Traders work on the floor of the New York Stock Exchange (NYSE) March 4, 2016. REUTERS/Brendan McDermid©Reuters

Large bond funds, including products from BlackRock, Franklin Templeton and Invesco, are holding more than double the cash they held five years ago as fears about liquidity in the fixed income market weigh on asset managers.

Analysts believe fund managers have increased their cash balances because of regulatory concerns about fixed income liquidity and the failure of Third Avenue, the US investment house.

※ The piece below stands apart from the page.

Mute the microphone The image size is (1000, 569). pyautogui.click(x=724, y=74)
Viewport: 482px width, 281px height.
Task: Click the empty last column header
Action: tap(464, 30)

Third Avenue was forced to shut its $800m high-yield bond fund in December after it ran out of money to pay redeeming investors without having to dump bonds at fire-sale prices.

Franklin Templeton’s Global Bond fund and BlackRock’s Strategic Income Opportunity fund, which both rank among the 10 largest bond funds in the world, have more than doubled their cash holdings to at least 18.5 per cent of their assets over the past five years, according to figures from Morningstar, the data provider.

“In light of the Third Avenue affair, groups may be holding more cash to ensure they can meet possible redemption requests,” said Sean Tuffy, head of regulatory intelligence at Brown Brothers Harriman, the financial services company.

A similar trend has emerged in Europe’s large fixed income funds, where cash holdings at Carmignac’s Sécurité fund and Invesco’s Euro Corporate Bond fund more than quadrupled since the start of 2011.

The rise in cash holdings comes as fixed income liquidity — a measure of how easy it is to sell a bond quickly at a suitable price — dries up.

Since the financial crisis, dealer banks, the traditional middlemen in fixed income trading, have reduced their bond inventories significantly because of stricter regulations.

This has made it harder for asset managers to offload bonds quickly, which can prove problematic for funds that promise investors the ability to withdraw money at a moment’s notice.

Alastair Sewell, senior director in the fund and asset management group at Fitch, the rating agency, said: “We see material activity from fund managers to structure portfolios to address the liquidity-parched environment we are in. They range from the traditional to the more exotic.

“The traditional way is to have more cash in the portfolio. We see some evidence of funds having higher cash balances.”

As well as liquidity concerns, the higher cash position in fixed income funds has been linked to portfolio managers trying to time the market, and the increased use of instruments such as derivatives, which results in funds holding cash as collateral.

Brian Reid, chief economist at ICI Global, a trade body for asset managers, said: “Funds will hold cash for immediate usage to meet redemptions, but also for buying opportunities.”

Invesco, the $740bn fund house, said it held higher levels of cash and other liquid assets in its corporate bond product during recent quarters because of the relatively low yields on offer in the fixed income market.

Sandra Crowl, an investment committee member at Carmignac, said: “The cash positions help balance the risk profile of the fund.”

A spokesperson for BlackRock said its Income Opportunities fund is maintaining a higher allocation to cash and cash-like equivalent investments than they have historically in order “to reduce volatility in the portfolio and take advantage of potential investment opportunities”.

Mr Tuffy said it is a “positive development” if fund managers are holding additional cash to deal with liquidity concerns.

“It shows that asset managers are being responsive to market conditions and illustrates that there may be no need for additional regulatory intervention.”

Many financial regulators have raised concerns about the impact a liquidity crunch could have on the asset management industry and the wider economy.

The US watchdog, the Securities and Exchange Commission, has put forward controversial proposals to overhaul how mutual funds deal with liquidity, while the UK’s Financial Conduct Authority is accessing the risks posed by fixed income-focused investment funds.

As well as increasing cash holdings, asset managers have also been taking other steps to deal with possible large-scale redemptions from bond funds, including growing their fixed income trading desks.